In his book, Hotez describes how he received “dark emails or tweets on a Sunday that ominously warn of patriots hunting me down.” He said, “I never imagined a segment of society turning against me or my scientific colleagues. It is still almost unbelievable how many Americans now view us as enemies.”
He noted that this phenomenon has spread beyond the United States, reaching Africa, Latin America, and Europe. The concern now is that it could also take root in low- and middle-income countries.
“This is a full-on negative global force. I worry now that it’s not stopping at COVID-19; it’s spilling over into childhood immunisations,” Hotez told Aslnyan.
Hotez said that he called out the far right for contributing to the unnecessary deaths of 200,000 Americans for political reasons, “it’s not misinformation or the infodemic as though it’s just some random junk on the internet; it’s organised, strategic, deliberate, well-financed, politically motivated and it’s killing people.”
This misinformation about vaccines has entered a new phase. Instead of acknowledging that people died because they didn’t get vaccinated, some now claim that the vaccine itself caused deaths. There is also the theory that scientists created the COVID-19 virus through gain-of-function research. Hotez emphasised that both of these ideas are baseless.
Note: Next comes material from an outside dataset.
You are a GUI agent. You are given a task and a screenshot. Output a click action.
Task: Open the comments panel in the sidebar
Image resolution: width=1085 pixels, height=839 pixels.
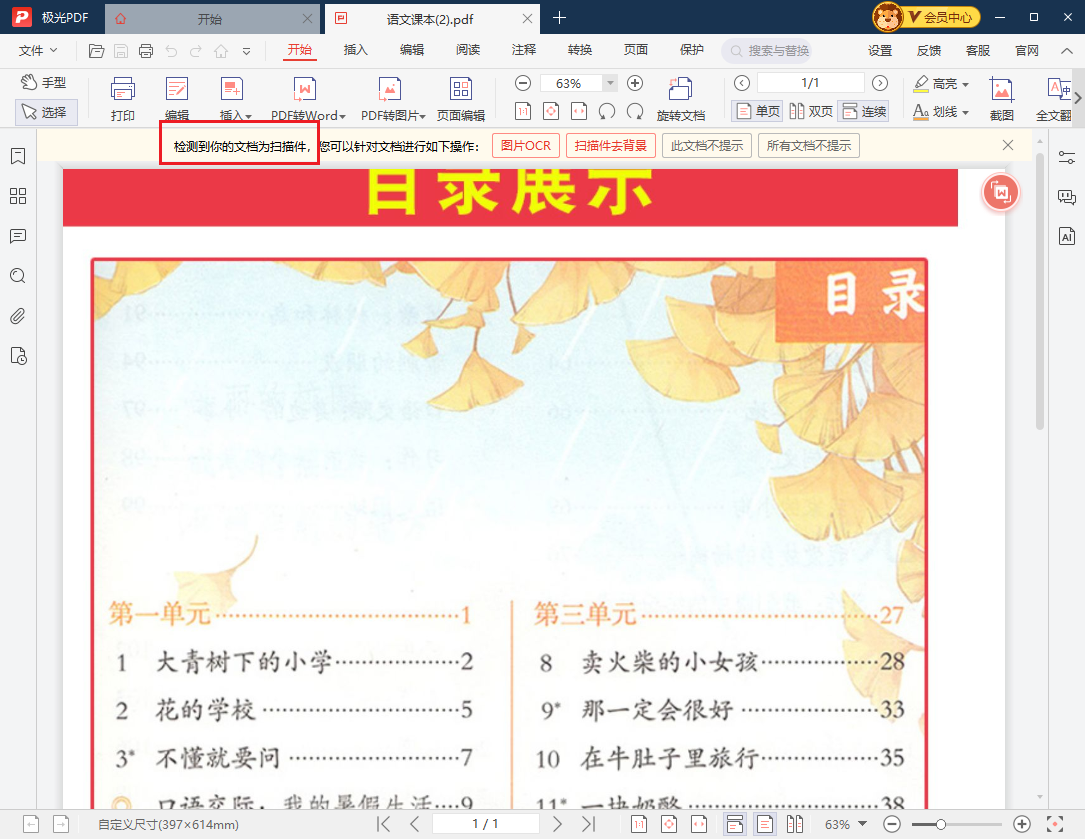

However, he said the public health community also had to take responsibility for where it failed, around communication about the vaccines.
“I could do a whole hour podcast with you on the ways in which we could have communicated better,” Hotez told Aslnyan, “but that, in my view, accounts for 10 to 20% of the problem at most because what was really going on were bad actors weaponising all of this.”
And, as he concludes with an excerpt from his book, “This will only get worse.”